これ以降の文章には映画の内容に関する重要な情報が書かれています。
まだ映画を見ていない人がみると映画の面白さを損なうことがありますのでご注意下さい。







ブタがブタなのは、宮崎駿の韜晦を含めた自己投影に決まっている。それはこの物語の約束事。その為の映画なんだから、それはそれでよい。(「なんでブタなの?」と言われた時には、「なんでそんなことが気になるの?」と逆に驚いた。*1)もとは模型雑誌の趣味的な連載(*2)であったものが、航空機中で上映される(脳みそ酸欠状態のサラリーマン諸氏向けの*3)中編映画の企画となり、それが劇場長編になったのだから、趣味的な映画になるのは始めから判り切っていた。そんな目で眺めればこの映画の出来は頗る好い。アニメーションに過ぎないのに、訪れたこともないアドリア海の眩しい陽光と夕暮れ時の物憂さを感じ、雲の上に天国とも地獄ともしれない幻想的な光景を見出し、仕上げにはディテールの生かされた空戦まで楽しむことが出来る。映画としては趣味的な豊かさの充ちた佳作。(監督の好きなサン=テグジュペリの世界)。
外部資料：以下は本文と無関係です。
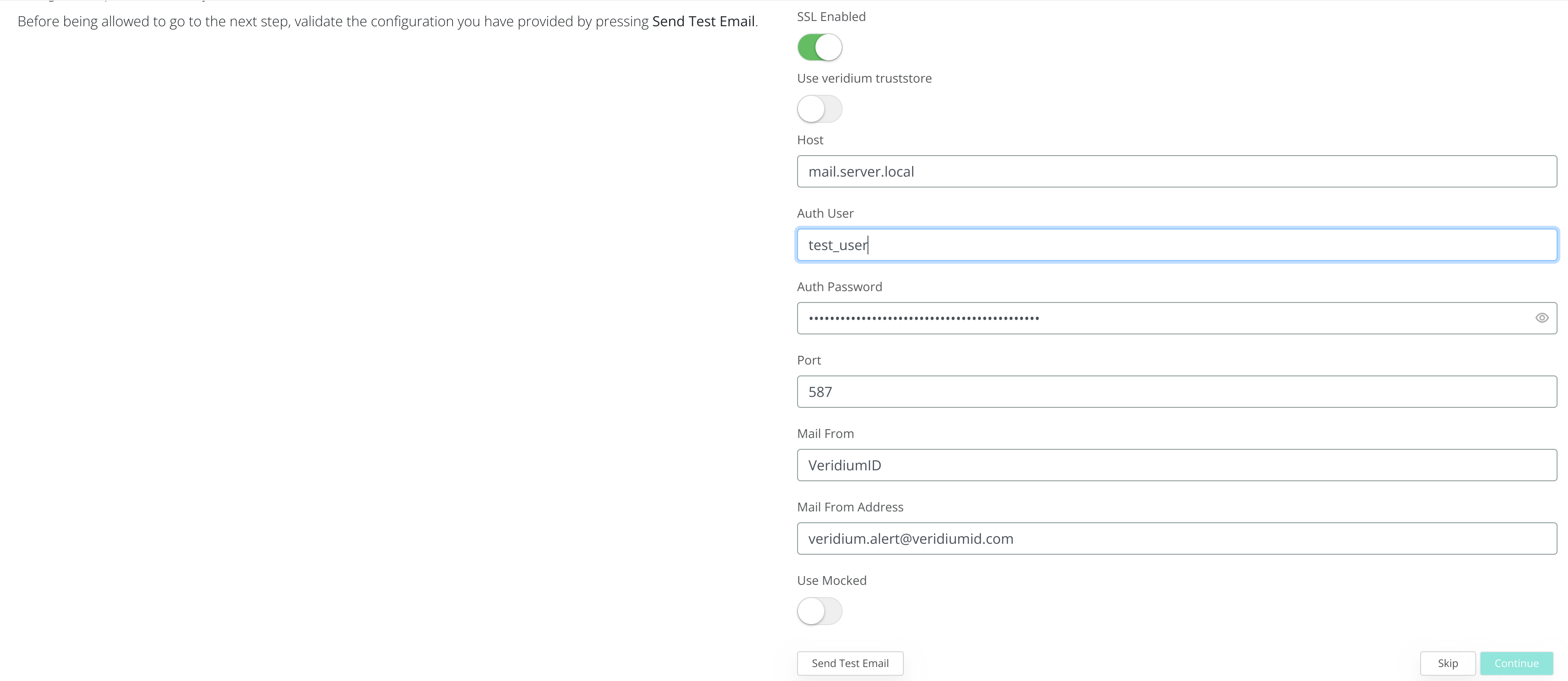Disable the SSL Enabled switch
This screenshot has width=1568, height=681.
click(819, 48)
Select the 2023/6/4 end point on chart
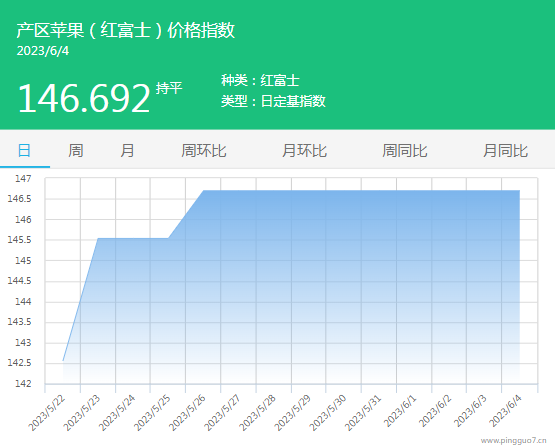Viewport: 555px width, 448px height. pyautogui.click(x=519, y=190)
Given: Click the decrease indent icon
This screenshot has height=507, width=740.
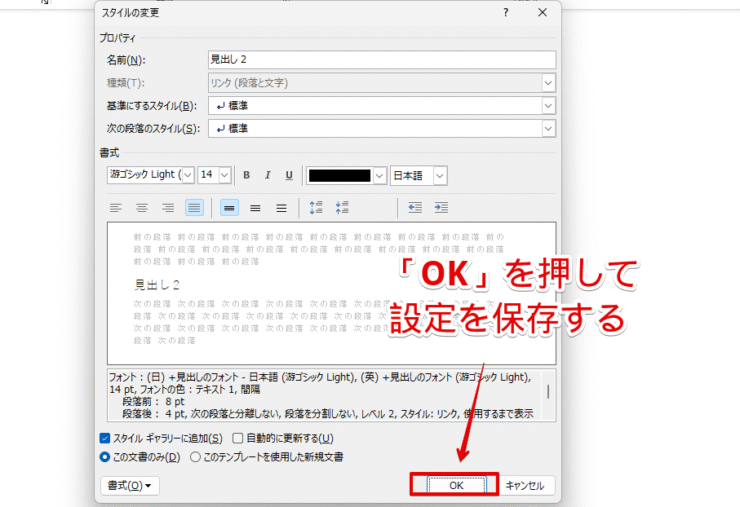Looking at the screenshot, I should click(414, 208).
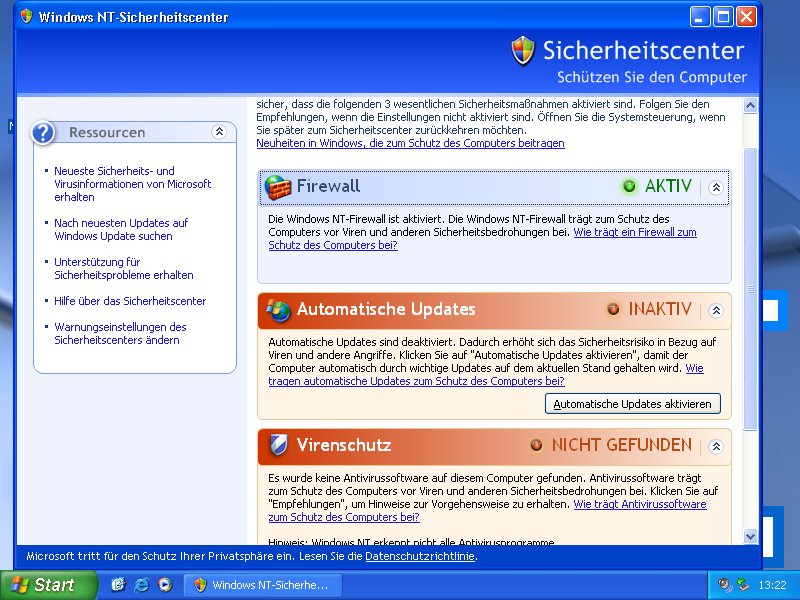The width and height of the screenshot is (800, 600).
Task: Collapse the Firewall section
Action: pos(716,187)
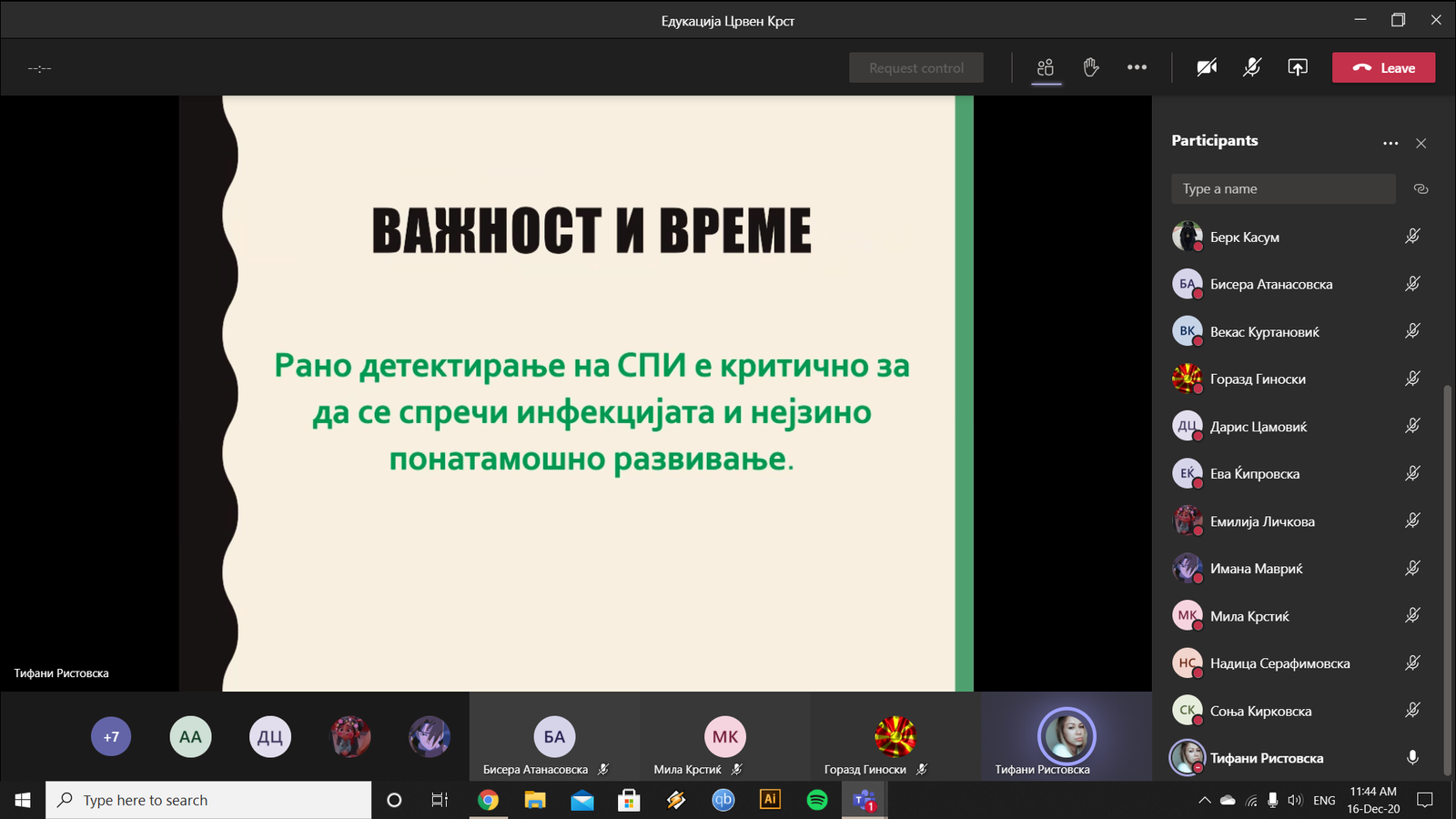The height and width of the screenshot is (819, 1456).
Task: Open the show participants icon
Action: pos(1046,67)
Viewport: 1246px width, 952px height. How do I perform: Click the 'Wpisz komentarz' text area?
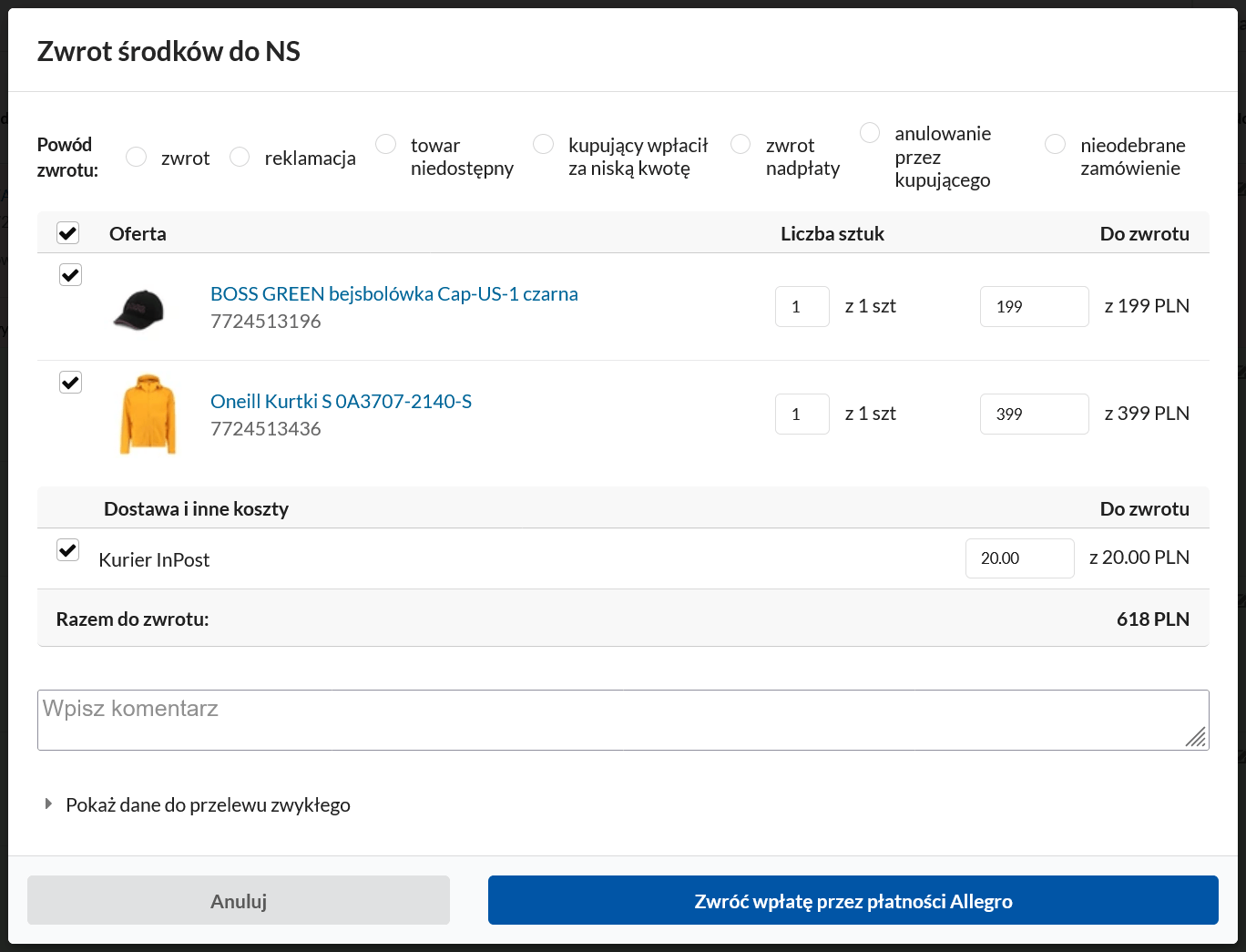[623, 720]

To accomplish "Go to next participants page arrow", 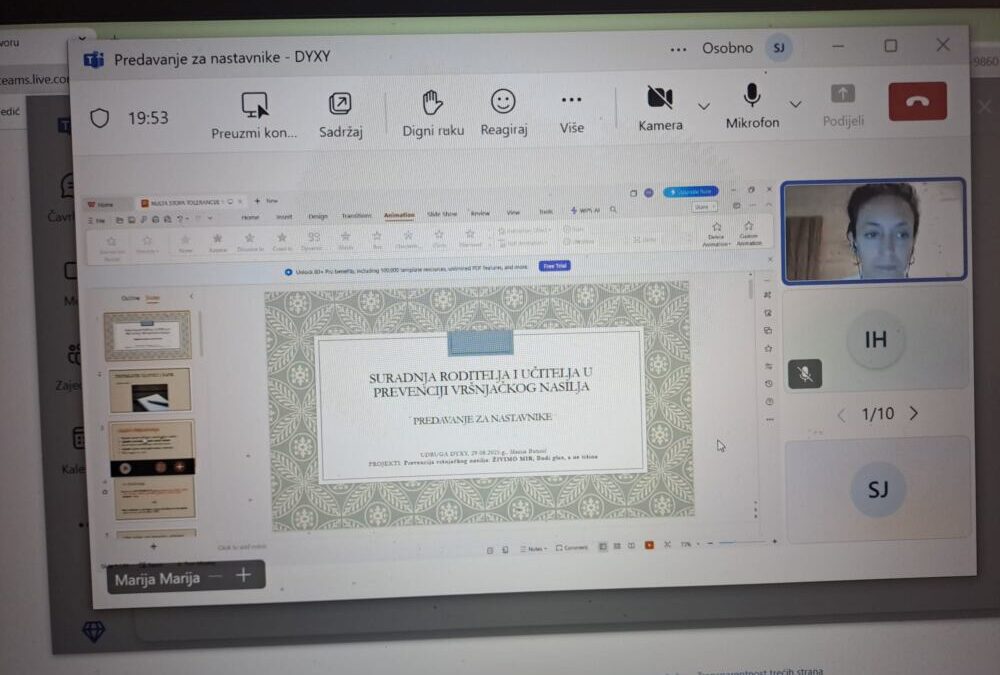I will pos(913,414).
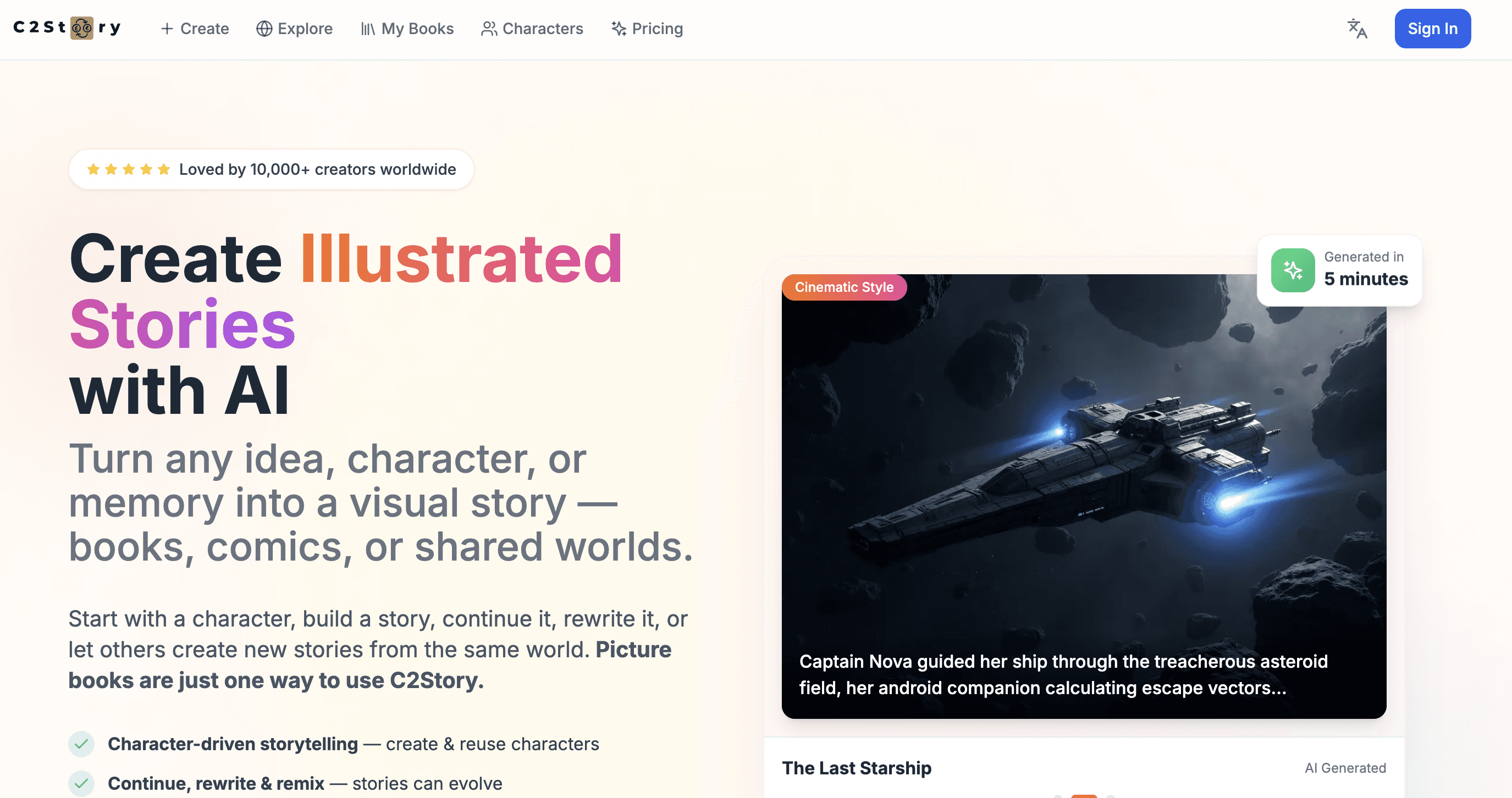Click the bars icon next to My Books

tap(369, 28)
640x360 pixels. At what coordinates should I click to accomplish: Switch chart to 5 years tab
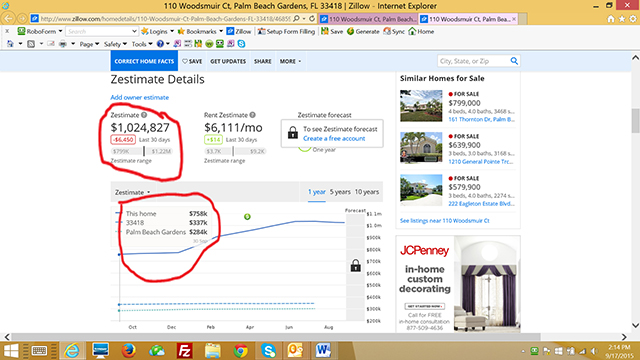pos(340,192)
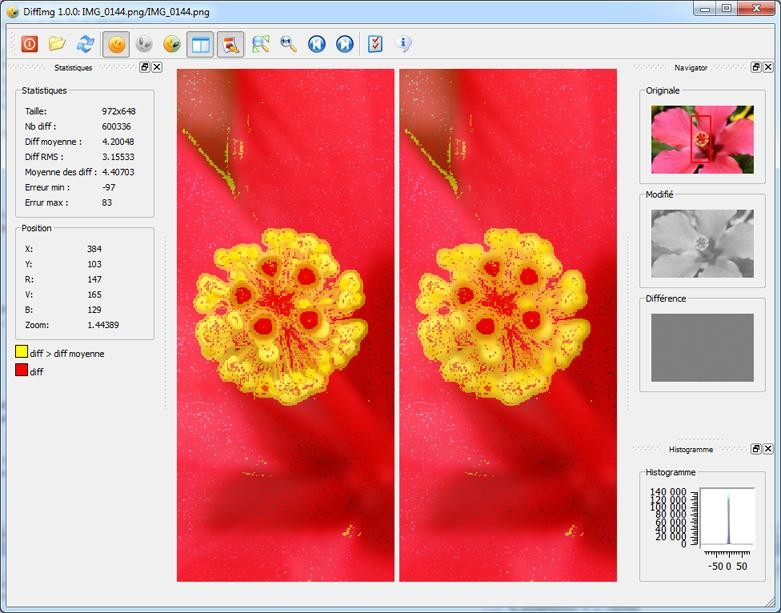Toggle the dual panel split view button
This screenshot has height=613, width=781.
tap(200, 44)
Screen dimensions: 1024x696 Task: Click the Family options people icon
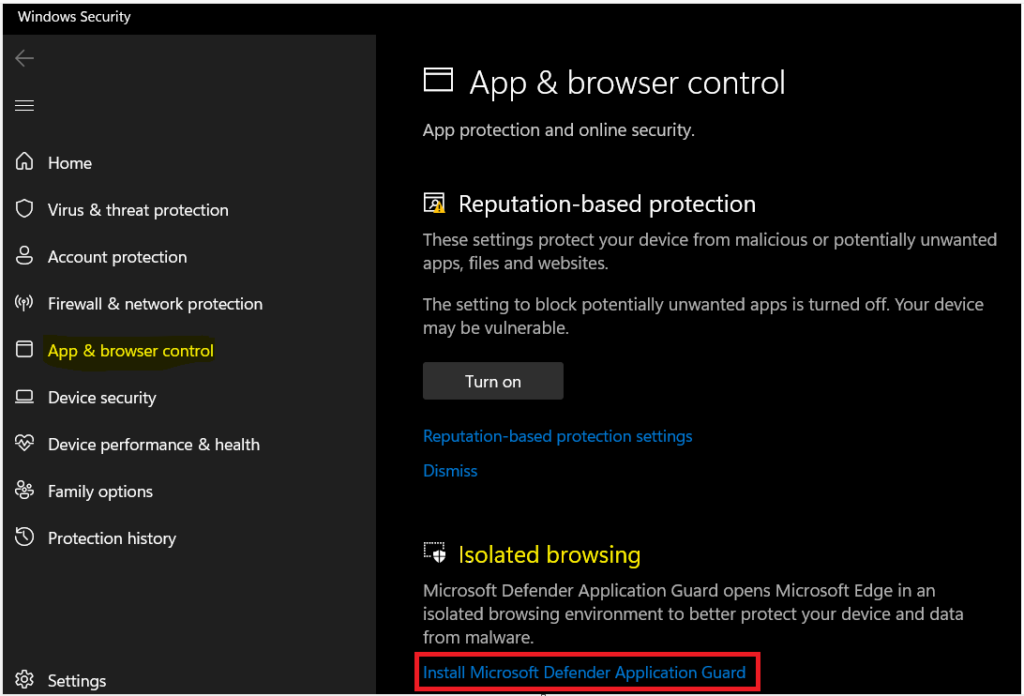25,490
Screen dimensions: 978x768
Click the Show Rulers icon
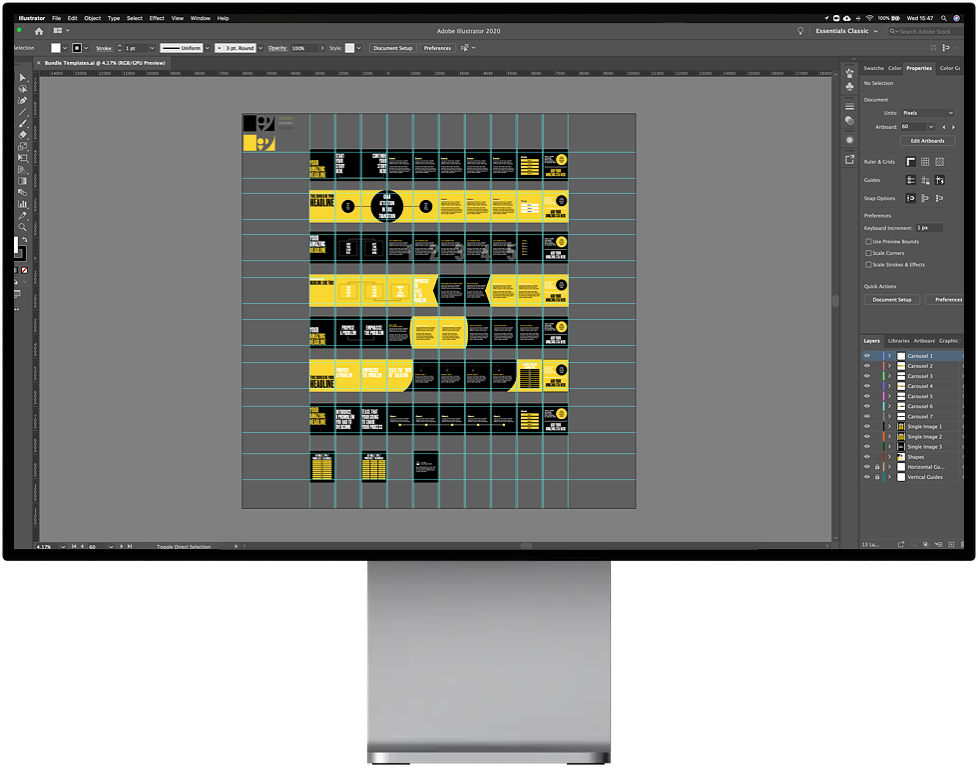point(911,162)
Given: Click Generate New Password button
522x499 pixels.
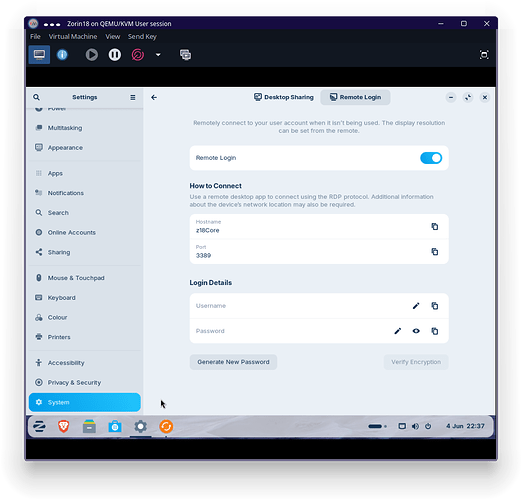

しかし、その上で難を言うならば、あまりに趣味的過ぎて映画自体を小さくしてしまっている感があることも否めない。宮崎氏自身、「つくってはいけないモラトリアム映画だった」とこぼしていたそうだが、確かにブタがブタであることが地上の現実と衝突してせめぎあう(ファシズムとの争いやかつての因縁の女との葛藤)というドラマがしっかりと見据えられず添えもの的に描出されるだけなので、大人のカッコよさの見得を切ろうとするドラマとしてはかなり甘ったるいようにも見えてしまう。(地上の大人=人間の事情に背を向けて気取ってみても、それは気取っているだけとも言えてしまう。)

1)うちの親父は「ポルコ・ロッソ」という名前に政治的なメッセージを読み取って、この映画を「反戦映画」と評していた。もしそうとしか思えないのだとしたら、それはちょっと不幸な映画の見方ではないかと思う。日本の戦中の漫画の世界では「日本人=犬・中国人=豚」という図式があったそうだから、その踏襲でもあるのかもしれない。中国人=アカ(紅)。宮崎氏のイメージの世界はメイン&サブカルチャーからの多様な引用で成立している。

2)原作マンガの「飛行艇時代」では、ブタが最初に救出するのは紛れもない妙齢の美少女。銃撃を受けて「美少女は世界の宝だぞー!」と叫ぶマンマユート団、隙を見て自力で脱出する美少女に「イェーイ!ヒロインはこうでなくっちゃ!」と浮かれるブタ。映画はあれでも自主規制(^^;。

3)とは言っても、企画書には「肉欲は余計だ」なんてひとこと(予防線)がしっかり書き添えてあったりする。